Ласаралин остановилась в дюжине шагов от тяжелых дверей в покои новоявленного тисрока и нащупала, скрытая мрачными тенями от застывших неподвижными статуями стражей, маленькую рукоять короткого, лишь с ладонь, кинжала, скрытого от глаз плотной тяжелой парчой на груди.

Если она сумеет нанести хотя бы один удар, быть может, это искупит грех ее невольного предательства?

***

Тархан Ильгамут замер в одной позе, сложив руки на груди и чувствуя — даже сквозь плотный поддоспешник и ледяные наощупь звенья кольчуги — лихорадочное сердцебиение. Черные глаза смотрели неотрывно, следили за каждым движением и будто требовали, чтобы он повернул голову и признался.

Я посмел.

Желать ее, верно. Но не обладать ею. Будь иначе, Ильгамут не побоялся бы даже обнажить клинок, чтобы отстоять своё право на руку принцессы. Но он не позволил себе даже прикоснуться к ней, а потому этот пристальный взгляд теперь вызывал в нем глухое раздражение.

Не стоит, мой господин, сейчас ссориться с союзниками. Вы еще не тисрок.

Джанаан заметила даже раньше самого тархана и заговорила негромким недовольным голосом, когда тот вышел из шатра, чтобы отдать последние распоряжения перед обрядом.

— Ты оскорбляешь его.

— Я знаю, о чем он думает.

— Этого недостаточно для того, чтобы его обвинять.

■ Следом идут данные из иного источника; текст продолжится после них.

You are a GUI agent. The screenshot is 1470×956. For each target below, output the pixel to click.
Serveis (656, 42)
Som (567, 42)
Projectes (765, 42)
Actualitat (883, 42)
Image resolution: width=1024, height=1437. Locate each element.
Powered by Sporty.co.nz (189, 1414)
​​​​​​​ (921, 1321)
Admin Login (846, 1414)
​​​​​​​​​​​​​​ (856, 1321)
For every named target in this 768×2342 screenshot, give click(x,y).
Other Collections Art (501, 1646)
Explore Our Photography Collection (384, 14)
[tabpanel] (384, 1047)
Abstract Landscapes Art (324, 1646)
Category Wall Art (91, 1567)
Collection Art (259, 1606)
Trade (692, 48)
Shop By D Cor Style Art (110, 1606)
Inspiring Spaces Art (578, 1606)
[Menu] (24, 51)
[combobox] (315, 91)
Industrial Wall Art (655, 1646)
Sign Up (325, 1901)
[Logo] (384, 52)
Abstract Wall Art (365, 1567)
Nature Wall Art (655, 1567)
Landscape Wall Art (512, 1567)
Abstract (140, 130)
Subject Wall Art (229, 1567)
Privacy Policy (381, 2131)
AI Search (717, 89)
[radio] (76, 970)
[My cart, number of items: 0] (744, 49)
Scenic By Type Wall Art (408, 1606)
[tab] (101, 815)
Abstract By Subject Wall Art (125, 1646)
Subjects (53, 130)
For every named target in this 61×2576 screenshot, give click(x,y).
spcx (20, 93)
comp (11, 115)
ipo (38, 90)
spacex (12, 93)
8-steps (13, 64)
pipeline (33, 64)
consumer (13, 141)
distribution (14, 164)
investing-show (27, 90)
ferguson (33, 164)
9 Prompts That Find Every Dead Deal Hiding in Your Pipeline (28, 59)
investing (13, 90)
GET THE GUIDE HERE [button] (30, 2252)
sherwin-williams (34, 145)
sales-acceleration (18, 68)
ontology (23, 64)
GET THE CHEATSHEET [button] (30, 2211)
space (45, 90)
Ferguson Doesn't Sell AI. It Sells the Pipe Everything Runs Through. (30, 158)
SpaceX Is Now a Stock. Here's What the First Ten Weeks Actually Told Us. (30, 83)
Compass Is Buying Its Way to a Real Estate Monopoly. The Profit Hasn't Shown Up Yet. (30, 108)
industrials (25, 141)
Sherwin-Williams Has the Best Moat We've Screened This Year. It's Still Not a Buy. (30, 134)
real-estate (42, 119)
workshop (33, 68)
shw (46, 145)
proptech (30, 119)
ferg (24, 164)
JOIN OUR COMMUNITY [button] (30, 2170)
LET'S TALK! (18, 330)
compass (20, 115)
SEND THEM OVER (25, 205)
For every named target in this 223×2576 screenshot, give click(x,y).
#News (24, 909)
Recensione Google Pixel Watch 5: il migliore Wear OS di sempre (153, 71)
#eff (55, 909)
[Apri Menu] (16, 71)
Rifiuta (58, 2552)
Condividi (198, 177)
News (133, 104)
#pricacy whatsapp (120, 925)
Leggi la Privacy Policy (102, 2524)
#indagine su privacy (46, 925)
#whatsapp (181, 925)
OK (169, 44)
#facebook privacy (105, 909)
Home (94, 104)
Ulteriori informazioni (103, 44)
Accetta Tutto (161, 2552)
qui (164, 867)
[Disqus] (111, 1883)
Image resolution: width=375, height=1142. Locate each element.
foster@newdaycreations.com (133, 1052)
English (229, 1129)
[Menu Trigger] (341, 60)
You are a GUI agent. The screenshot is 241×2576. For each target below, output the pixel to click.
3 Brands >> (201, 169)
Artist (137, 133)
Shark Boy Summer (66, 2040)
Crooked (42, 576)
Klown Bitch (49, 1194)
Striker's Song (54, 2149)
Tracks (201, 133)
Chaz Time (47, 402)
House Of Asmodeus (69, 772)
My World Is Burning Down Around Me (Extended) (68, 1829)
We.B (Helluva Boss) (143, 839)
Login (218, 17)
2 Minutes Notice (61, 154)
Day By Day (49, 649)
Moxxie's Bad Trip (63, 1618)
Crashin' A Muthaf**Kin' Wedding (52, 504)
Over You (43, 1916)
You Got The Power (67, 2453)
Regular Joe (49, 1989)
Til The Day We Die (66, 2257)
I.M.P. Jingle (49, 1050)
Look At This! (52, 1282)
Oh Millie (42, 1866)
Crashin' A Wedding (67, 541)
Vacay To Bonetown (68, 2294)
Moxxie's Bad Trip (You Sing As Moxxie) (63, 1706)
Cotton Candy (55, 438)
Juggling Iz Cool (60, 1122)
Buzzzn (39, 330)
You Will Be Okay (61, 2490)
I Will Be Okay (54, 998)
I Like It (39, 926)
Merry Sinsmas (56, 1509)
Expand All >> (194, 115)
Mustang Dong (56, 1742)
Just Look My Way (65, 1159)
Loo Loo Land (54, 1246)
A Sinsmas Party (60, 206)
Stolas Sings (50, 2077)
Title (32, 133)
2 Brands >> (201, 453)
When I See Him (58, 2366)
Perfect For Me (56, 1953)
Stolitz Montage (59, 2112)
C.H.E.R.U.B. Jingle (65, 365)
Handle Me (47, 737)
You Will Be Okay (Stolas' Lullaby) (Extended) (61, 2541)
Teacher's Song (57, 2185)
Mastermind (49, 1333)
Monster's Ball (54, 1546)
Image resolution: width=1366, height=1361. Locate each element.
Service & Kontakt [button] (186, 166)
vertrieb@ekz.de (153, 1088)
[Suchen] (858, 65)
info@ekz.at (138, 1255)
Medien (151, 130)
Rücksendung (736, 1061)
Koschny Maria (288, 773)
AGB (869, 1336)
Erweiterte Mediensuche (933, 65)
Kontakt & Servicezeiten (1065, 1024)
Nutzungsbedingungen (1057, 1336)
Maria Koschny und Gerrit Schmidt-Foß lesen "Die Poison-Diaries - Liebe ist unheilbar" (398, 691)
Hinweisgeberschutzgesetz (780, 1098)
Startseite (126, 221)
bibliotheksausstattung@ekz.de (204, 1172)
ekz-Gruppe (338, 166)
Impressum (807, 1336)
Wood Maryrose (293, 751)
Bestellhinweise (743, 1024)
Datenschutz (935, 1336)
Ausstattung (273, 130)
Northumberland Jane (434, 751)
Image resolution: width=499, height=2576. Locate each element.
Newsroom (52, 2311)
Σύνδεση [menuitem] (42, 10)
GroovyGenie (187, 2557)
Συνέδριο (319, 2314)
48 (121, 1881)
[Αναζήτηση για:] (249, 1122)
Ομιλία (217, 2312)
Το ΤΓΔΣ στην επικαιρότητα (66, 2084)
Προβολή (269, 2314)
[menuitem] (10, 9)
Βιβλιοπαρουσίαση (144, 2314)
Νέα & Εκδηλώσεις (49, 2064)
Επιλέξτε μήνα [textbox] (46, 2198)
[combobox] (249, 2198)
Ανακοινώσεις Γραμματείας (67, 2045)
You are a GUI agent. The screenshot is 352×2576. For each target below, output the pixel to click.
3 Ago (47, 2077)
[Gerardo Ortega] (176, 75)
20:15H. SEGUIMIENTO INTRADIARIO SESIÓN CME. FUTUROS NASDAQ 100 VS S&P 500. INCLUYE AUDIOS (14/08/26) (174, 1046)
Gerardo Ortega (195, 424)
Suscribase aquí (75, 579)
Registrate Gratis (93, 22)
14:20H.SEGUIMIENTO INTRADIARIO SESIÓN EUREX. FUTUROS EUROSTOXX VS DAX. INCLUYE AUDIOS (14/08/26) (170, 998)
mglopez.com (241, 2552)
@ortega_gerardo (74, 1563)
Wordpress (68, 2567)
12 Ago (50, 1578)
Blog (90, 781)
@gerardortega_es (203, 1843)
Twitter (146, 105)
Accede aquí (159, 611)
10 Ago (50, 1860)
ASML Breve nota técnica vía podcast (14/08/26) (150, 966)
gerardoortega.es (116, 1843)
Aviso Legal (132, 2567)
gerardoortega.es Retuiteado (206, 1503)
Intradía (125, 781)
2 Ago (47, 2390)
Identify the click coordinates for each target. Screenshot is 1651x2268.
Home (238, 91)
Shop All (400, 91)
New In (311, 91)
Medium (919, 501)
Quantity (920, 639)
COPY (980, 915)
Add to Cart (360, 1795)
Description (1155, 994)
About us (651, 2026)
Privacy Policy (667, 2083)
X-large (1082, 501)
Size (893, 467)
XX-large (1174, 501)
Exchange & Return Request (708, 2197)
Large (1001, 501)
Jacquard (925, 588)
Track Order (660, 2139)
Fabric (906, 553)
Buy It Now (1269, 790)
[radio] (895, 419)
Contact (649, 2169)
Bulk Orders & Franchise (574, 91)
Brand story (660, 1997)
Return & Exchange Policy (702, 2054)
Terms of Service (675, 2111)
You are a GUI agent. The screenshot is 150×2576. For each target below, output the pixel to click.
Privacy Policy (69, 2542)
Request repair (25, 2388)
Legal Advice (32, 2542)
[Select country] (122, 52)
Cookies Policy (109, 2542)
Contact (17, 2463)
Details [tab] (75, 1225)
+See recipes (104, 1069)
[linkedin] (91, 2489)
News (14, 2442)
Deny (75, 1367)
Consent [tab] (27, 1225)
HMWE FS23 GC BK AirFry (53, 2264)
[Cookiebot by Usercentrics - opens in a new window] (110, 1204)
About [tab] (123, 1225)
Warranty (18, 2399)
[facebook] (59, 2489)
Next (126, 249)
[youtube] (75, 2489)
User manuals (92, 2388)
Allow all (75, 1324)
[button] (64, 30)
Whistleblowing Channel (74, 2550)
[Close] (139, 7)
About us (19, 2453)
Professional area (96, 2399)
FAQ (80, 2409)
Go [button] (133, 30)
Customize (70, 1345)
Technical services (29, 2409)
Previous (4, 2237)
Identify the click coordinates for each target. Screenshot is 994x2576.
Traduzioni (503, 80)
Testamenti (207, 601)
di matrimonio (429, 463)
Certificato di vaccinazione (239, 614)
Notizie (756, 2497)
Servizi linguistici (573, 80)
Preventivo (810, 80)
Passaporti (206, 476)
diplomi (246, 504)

— Наш отец казнил и за меньшее.

— И умер, задушенный собственными слугами. Не становись нашим отцом, у тебя и без того…

— Подмоченная репутация? — губы у него изогнулись в усмешке, но из глубины глаз — черных провалов с сильно растушеванной вокруг ярко-голубой краской — на Джанаан глянул ад, в котором слуги Азарота жгли души грешников. Одно ее слово, и тархан Ильгамут окажется в их числе еще при жизни.

— Если в награду за верность он попросит меня… Не отказывай ему.

Глаза брата сверкнули ударом черного клинка, одним движением отсекающего плоть от костей.

—Ты обезумела?

Джанаан опустила ресницы, скрывая отразившуюся лишь в глазах улыбку. Говорят, Усыпальницы могут забрать не только душу, но и разум, тем самым обрушив на голову грешника кару не менее — а то и более — страшную.

— Пока что я нахожу его достойным мужчиной. И его сатрапия столь далека от Ташбаана, что этот брак будет выгоден и с политической точки зрения. Он будет вознагражден, но приобретет куда меньше, чем могли бы приобрести тарханы из ближайших к тебе сатрапий.

— С политической? — повторил Рабадаш, и Джанаан подавила дрожь, вызванную яростным металлом в его голосе. — А не ты ли однажды уже выходила замуж во имя политики? Не ты ли, помнится, выкрикивала проклятия в лицо нашему отцу, когда он точно так же расплатился тобой за верность? Не ты ли плюнула в лицо благородному тархану, когда он заявил, что возьмет тебя в жены на рассвете третьего дня?